Kushal Dev Aleear, un enseignant qui avait été arrêté il y a deux semaines pour avoir, selon la charge provisoire que la police a logée contre lui, « caused child to be sexually abused », a fait une demande de remise en liberté sous caution. Sa motion a été débattue hier à la Bail and Remand Court présidée par le magistrat Seebaluck.
Me Ashley Hurranghee était l’avocat du suspect, alors que le SLO était représenté par Me Medaven Armoogum. Celui-ci a rappelé que la police a reçu trois plaintes de la part des élèves de l’enseignant, qui travaille dans un collège de Mahébourg. Au moment de son interpellation, a indiqué l’avocat, le suspect n’a pas donné son adresse résidentielle exacte.

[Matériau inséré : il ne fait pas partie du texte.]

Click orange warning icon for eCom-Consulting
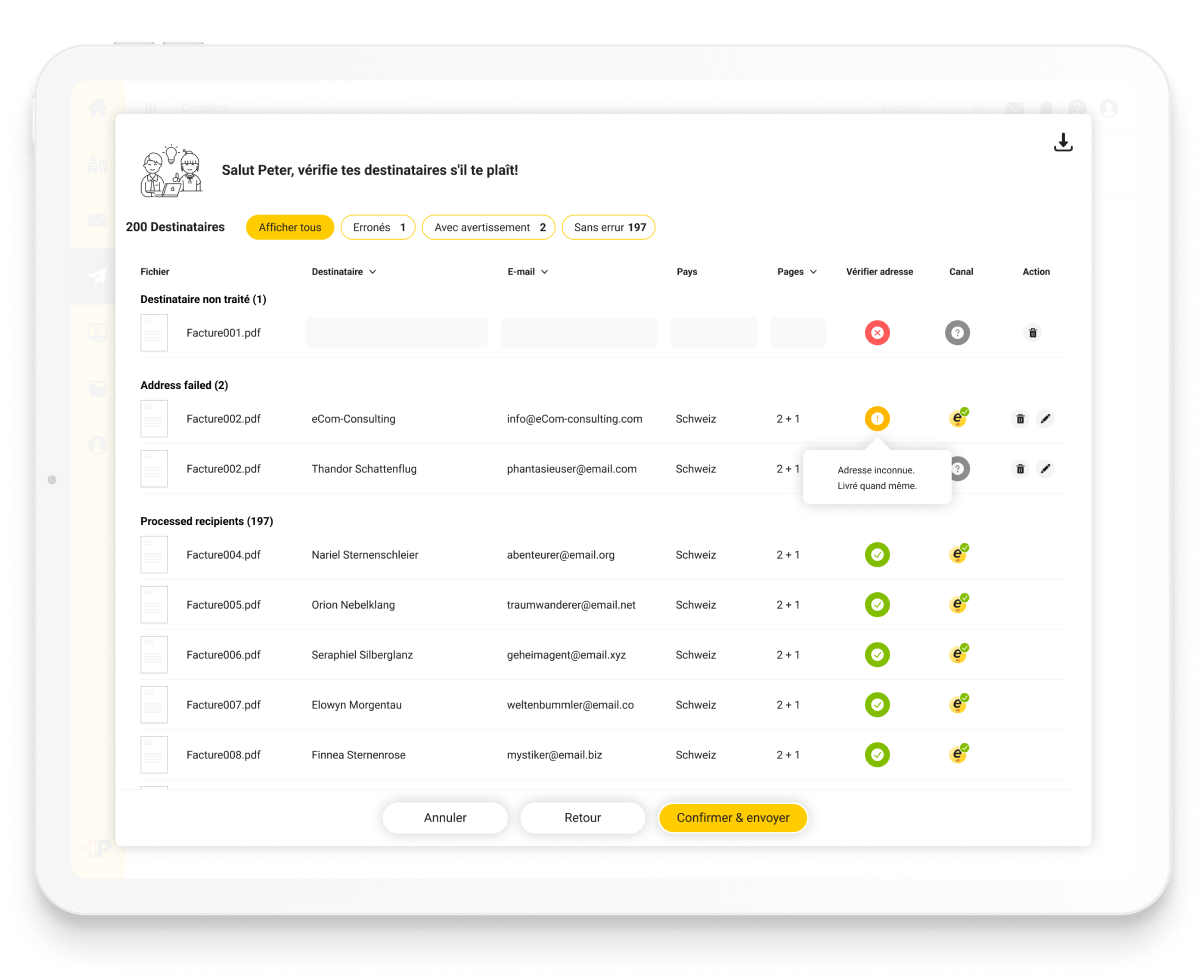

Toutefois, en se rendant dans une chambre dont il dispose chez ses proches, les enquêteurs ont saisi un laptop, un téléphone portable et des sex toys.

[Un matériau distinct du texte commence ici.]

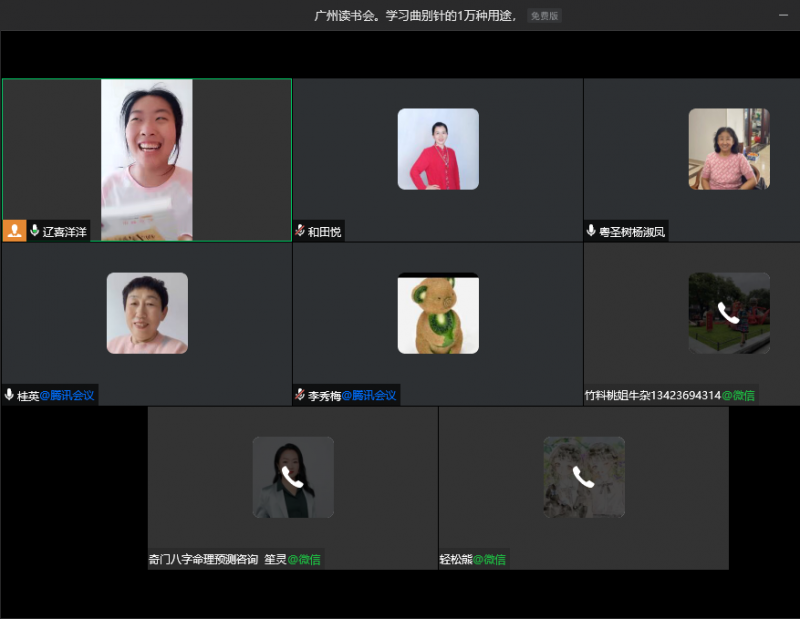800x619 pixels.
Task: Click the orange host icon beside 辽喜洋洋
Action: 14,231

L’avocat trouve que si le suspect est relâché, l’enquête, qui n’est pas encore bouclée, risque d’être perturbée par des interférences qu’il pourraient causer, notamment auprès de celles qui ont rapporté l’affaire à la police ou encore des autres élèves qui, par peur, hésitent toujours à venir vers la police. « Même l’enquête sur le laptop et le portable est toujours en cours », a ajouté Me Armoogum.
De son côté, Me Hurranghee a insisté sur le fait que rien n’a pu établir que l’enquête  de la police pourrait être entravée si son client était remis en liberté. Au sujets des objets utilisés lors des jeux sexuels, il n’y a rien qui permet de dire que l’enseignant, qui a démissionné de son poste depuis son arrestation, les aurait utilisés sur les élèves. Il a clos son intervention en affirmant qu’il n’y a « no element of inducing ».

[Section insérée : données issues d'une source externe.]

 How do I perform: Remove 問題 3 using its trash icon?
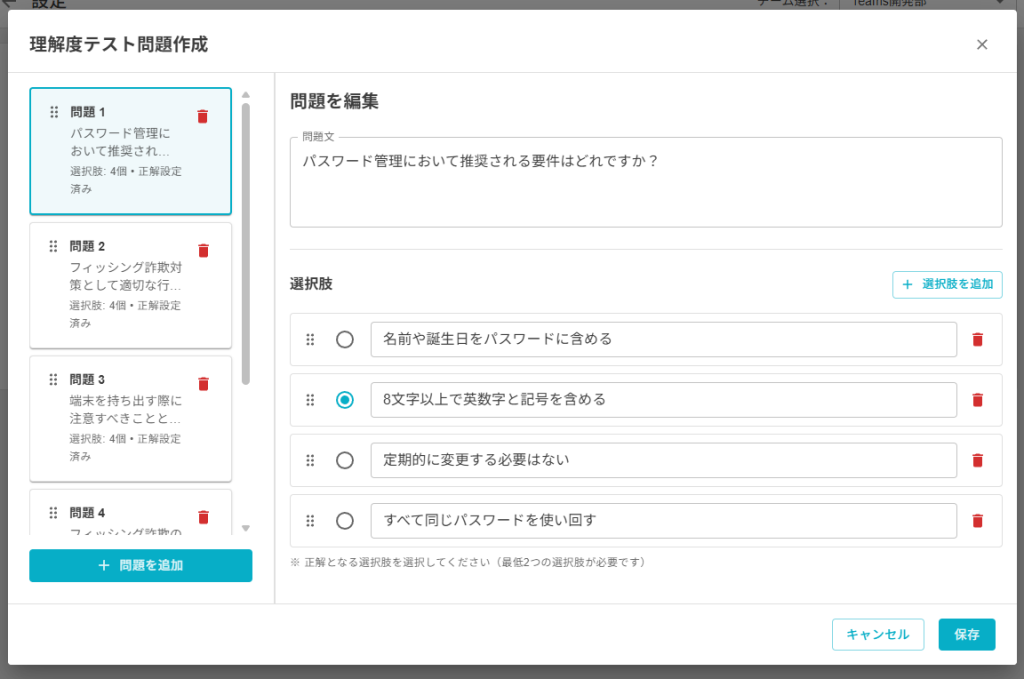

C’est la deuxième affaire dans laquelle le suspect a été arrêté et dut se présenter devant la cour de Mahébourg, pour infraction à la Telecommunications Act. Il a bénéficié d’une remise en liberté conditionnelle contre une caution de Rs 3 000 et un engagement de Rs 30 000. Cela s’était passé en 2008, et le procès logé par la suite est toujours en suspens devant la Cour intermédiaire. Dans ce cas, il a été dénoncé par une collègue pour « harassment ».